**PAGE EXCERPT:**
::::
Real estate marketing is full of surprises, and sometimes the moments you expect to change everything don’t move the needle at all…until they do in ways you never saw coming.
The Day I Thought the New York Times Would Make Me Rich
Early in my real estate career, I wrote an article about a property I sold and then sent it to the New York Times.
They published it on the front page of the Sunday real estate section. A quarter-page feature. Massive visibility. And it didn’t cost me a dollar.
Back then, companies like Bloomingdale’s and Ralph Lauren were paying tens of thousands for ad space — and those ads were buried inside the paper. I was on the front page. I remember thinking, this is it. Every building owner in New York City is going to call me.
The Week the Phone Never Rang
I walked into the office Monday expecting chaos — messages, calls, opportunities.
Nothing.
Tuesday came. Still nothing.
By the end of the week, not a single call.
The following week? Same story.
I was stunned. If the New York Times couldn’t generate business, what could?
I genuinely couldn’t understand why anyone would advertise if this was the result.
The Call That Changed How I See Marketing
About a month later, I finally got a call. But no mention of the New York Times article.
::::
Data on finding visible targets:
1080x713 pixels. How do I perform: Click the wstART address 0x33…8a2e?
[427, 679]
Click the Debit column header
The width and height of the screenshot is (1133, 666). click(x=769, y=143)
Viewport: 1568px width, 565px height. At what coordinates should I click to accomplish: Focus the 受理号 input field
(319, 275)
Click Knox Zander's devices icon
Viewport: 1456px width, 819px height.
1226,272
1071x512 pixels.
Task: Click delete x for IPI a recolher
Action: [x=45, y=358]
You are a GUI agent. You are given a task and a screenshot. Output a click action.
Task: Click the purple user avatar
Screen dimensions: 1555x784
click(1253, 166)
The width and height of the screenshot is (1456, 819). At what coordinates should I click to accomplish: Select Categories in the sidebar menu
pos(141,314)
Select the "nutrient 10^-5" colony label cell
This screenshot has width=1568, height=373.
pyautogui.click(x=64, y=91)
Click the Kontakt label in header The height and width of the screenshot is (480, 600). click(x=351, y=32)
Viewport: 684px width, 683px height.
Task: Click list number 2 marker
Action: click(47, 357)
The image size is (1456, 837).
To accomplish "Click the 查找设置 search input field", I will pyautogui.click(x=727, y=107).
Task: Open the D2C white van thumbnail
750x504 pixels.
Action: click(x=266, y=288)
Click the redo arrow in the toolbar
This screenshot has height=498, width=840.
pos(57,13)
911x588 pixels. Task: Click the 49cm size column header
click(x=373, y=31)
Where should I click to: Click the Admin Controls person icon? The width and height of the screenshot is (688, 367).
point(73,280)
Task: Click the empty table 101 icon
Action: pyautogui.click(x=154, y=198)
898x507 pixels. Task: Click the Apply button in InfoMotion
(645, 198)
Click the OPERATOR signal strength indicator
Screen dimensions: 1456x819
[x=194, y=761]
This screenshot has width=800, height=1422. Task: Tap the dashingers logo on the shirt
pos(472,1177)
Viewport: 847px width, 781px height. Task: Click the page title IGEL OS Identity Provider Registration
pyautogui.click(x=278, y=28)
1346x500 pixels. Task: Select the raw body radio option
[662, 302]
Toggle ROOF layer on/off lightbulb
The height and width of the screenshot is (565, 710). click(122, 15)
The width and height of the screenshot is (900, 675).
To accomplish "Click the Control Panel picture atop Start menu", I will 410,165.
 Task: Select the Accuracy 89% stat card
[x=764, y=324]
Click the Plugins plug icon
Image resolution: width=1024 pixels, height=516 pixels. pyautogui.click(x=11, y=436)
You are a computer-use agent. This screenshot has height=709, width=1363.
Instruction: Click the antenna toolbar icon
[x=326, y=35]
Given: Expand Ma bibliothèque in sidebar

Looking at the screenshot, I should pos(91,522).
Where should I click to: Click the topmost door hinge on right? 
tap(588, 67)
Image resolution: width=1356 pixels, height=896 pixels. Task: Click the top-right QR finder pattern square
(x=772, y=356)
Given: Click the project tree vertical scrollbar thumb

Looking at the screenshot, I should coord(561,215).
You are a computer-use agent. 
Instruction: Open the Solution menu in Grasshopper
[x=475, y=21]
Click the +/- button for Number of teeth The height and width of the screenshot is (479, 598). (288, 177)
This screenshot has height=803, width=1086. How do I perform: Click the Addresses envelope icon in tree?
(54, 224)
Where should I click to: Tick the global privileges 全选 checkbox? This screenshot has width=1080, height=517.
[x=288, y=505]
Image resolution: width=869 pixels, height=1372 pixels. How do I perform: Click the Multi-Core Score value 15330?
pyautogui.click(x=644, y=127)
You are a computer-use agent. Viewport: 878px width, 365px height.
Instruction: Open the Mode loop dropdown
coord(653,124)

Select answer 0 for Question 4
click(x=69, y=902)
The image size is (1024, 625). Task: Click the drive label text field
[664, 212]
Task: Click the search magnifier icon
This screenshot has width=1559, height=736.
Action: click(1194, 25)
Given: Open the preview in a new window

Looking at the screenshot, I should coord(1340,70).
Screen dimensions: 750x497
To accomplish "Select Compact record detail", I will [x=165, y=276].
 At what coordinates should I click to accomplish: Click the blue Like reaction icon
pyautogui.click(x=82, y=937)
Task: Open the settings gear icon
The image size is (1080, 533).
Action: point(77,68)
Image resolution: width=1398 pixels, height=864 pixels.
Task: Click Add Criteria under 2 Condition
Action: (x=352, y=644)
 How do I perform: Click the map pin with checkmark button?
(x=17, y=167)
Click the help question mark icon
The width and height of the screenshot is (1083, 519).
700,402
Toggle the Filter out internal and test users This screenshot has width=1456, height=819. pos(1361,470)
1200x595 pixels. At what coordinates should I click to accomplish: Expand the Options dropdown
::::
**WORK TO BE COMPLETED:** Reproduce the part of the real estate marketing story that runs from "Back then, companies" down to "came. Still nothing.". The listing has no connection to the real estate marketing story.

**FINISHED EXERCISE:**
Back then, companies like Bloomingdale’s and Ralph Lauren were paying tens of thousands for ad space — and those ads were buried inside the paper. I was on the front page. I remember thinking, this is it. Every building owner in New York City is going to call me.
The Week the Phone Never Rang
I walked into the office Monday expecting chaos — messages, calls, opportunities.
Nothing.
Tuesday came. Still nothing.